Il distacco dell’uomo dal mondo marino
In questo quadro c’è sempre una minoranza di individui, per fortuna, che prova a muoversi contro corrente, cercando delle risposte al cospetto di quanto accade, stimolata dalla continua sete di conoscenza. E questa è una delle poche cose buone, nonostante il condizionamento del denaro e del consumismo esasperato. Detto ciò, risulta chiaro che quando si parla di ambienti marini e del devastante impatto delle attività umane sugli stessi il discorso si fa ancora più complicato; per il semplice fatto che l’uomo, animale terrestre, non percepisce pienamente i meccanismi del mondo sommerso praticamente perché non li vive, non li vede.

L’Immersione subacquea: una finestra sull’ecosistema marino
Vivere parzialmente sott’acqua, come fanno alcuni subacquei, osservare gli ecosistemi marini costantemente, ogni settimana, d’estate o d’inverno, di giorno e di notte, ci apre le porte di una dimensione diversa, sconosciuta, eppure molto vicina a noi, fondamentale per il prosieguo della vita sul nostro pianeta.

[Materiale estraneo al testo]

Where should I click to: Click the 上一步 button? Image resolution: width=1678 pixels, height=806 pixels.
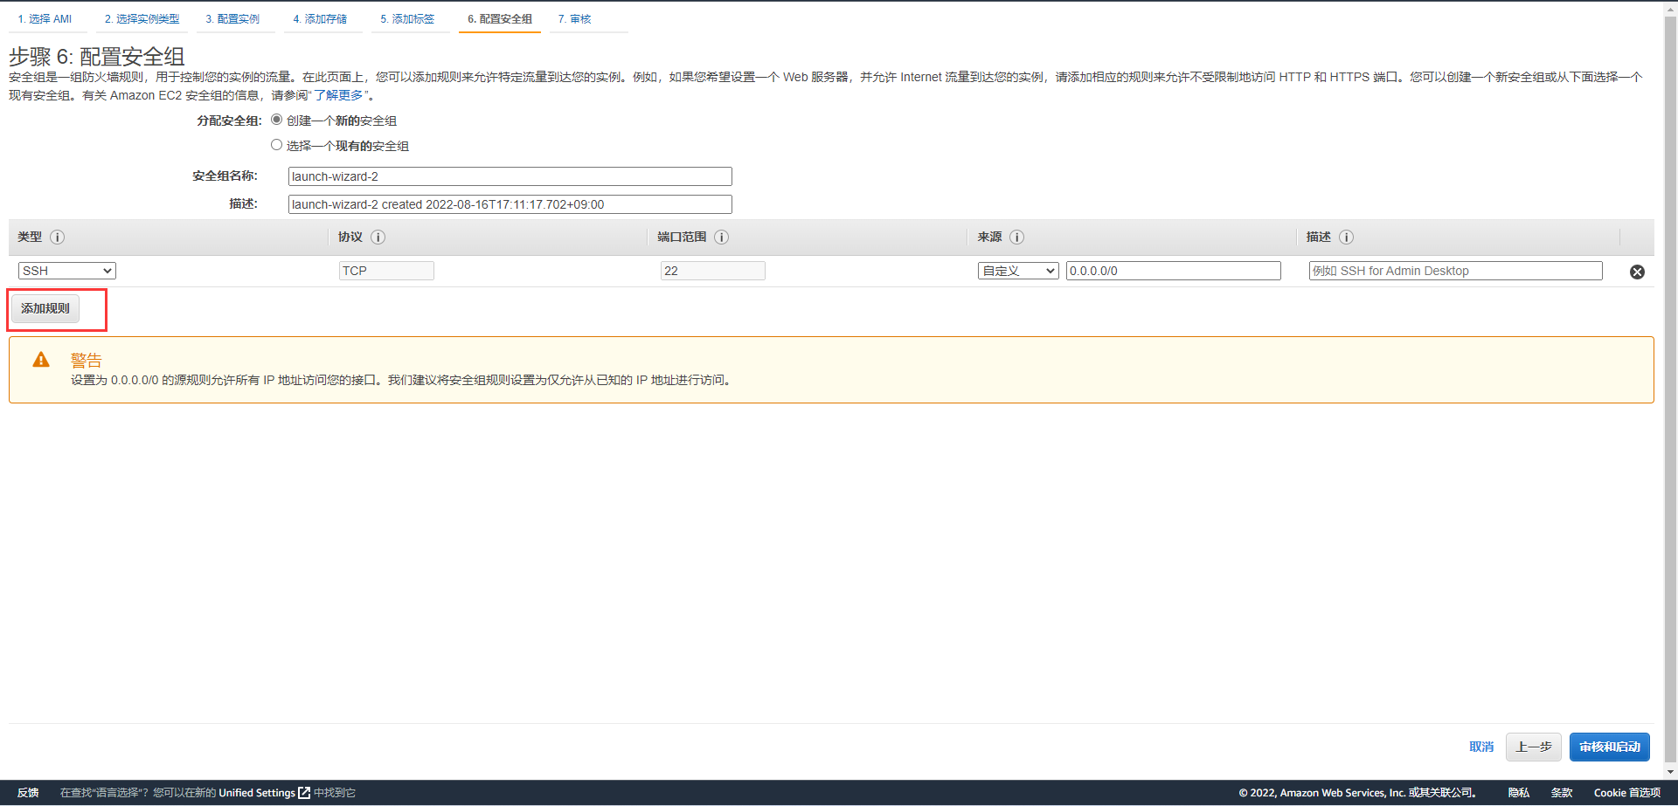tap(1533, 747)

Le trasformazioni del mediterraneo: specie aliene e cambiamenti climatici
Oggi che il Mediterraneo, mare chiuso, sta cambiando volto per motivi legati alla pressante azione umana e, chi lo sa, magari anche per situazioni legate ai normali cicli della natura, siamo tutti sconvolti da quanto osserviamo ma, come sempre, restiamo anche indifferenti e continuiamo a convivere con le nostre abitudini pensando che, in un modo o nell’altro, “andrà tutto bene”. Fatto sta che con il riscaldarsi dell’acqua e con l’intervento umano è iniziato un flusso di nuove specie dai mari tropicali verso il Mediterraneo.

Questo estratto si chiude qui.